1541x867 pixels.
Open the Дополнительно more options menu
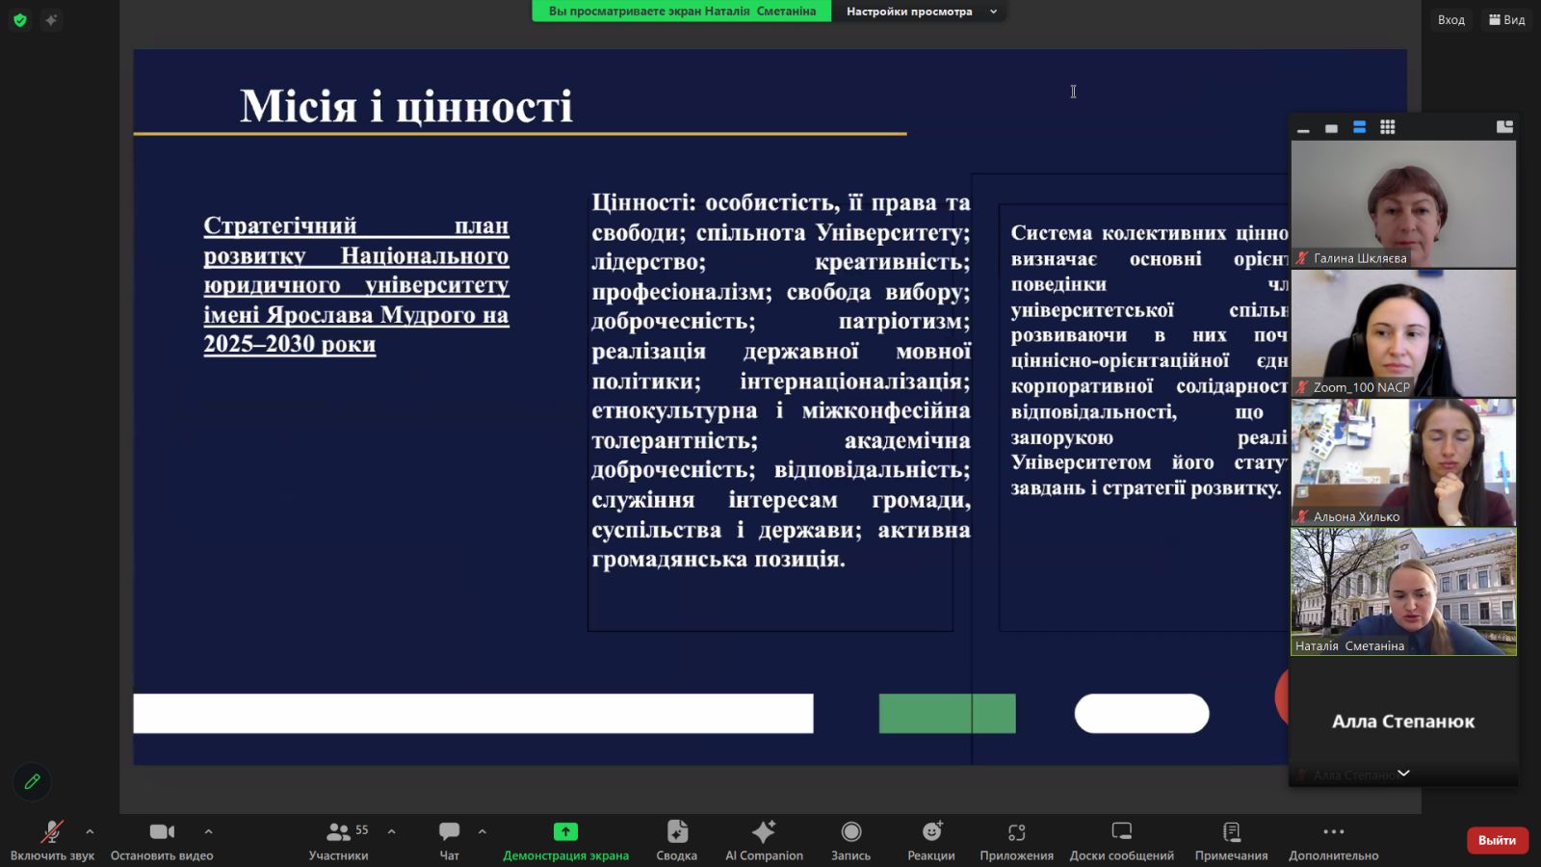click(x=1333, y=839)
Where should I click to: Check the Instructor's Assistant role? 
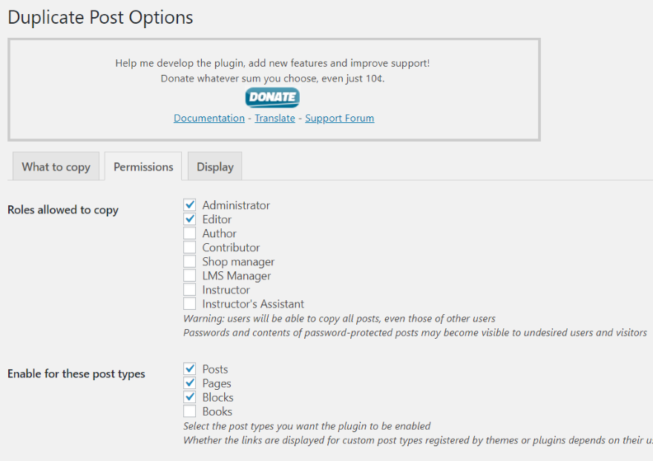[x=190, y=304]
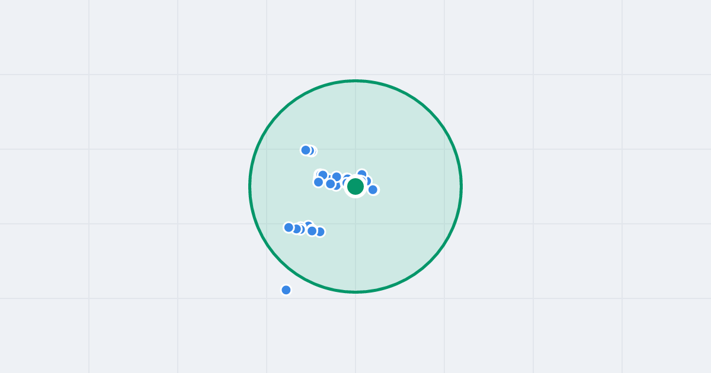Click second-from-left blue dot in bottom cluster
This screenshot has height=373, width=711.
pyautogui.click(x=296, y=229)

* Objective
Write out every item above word for word, leaving out the pictures.

* Output of the task
1541x867 pixels.
Open the Дополнительно more options menu
click(x=1333, y=839)
Where should I click to: Check the Instructor's Assistant role? 
[x=190, y=304]
Click second-from-left blue dot in bottom cluster
This screenshot has height=373, width=711.
pyautogui.click(x=296, y=229)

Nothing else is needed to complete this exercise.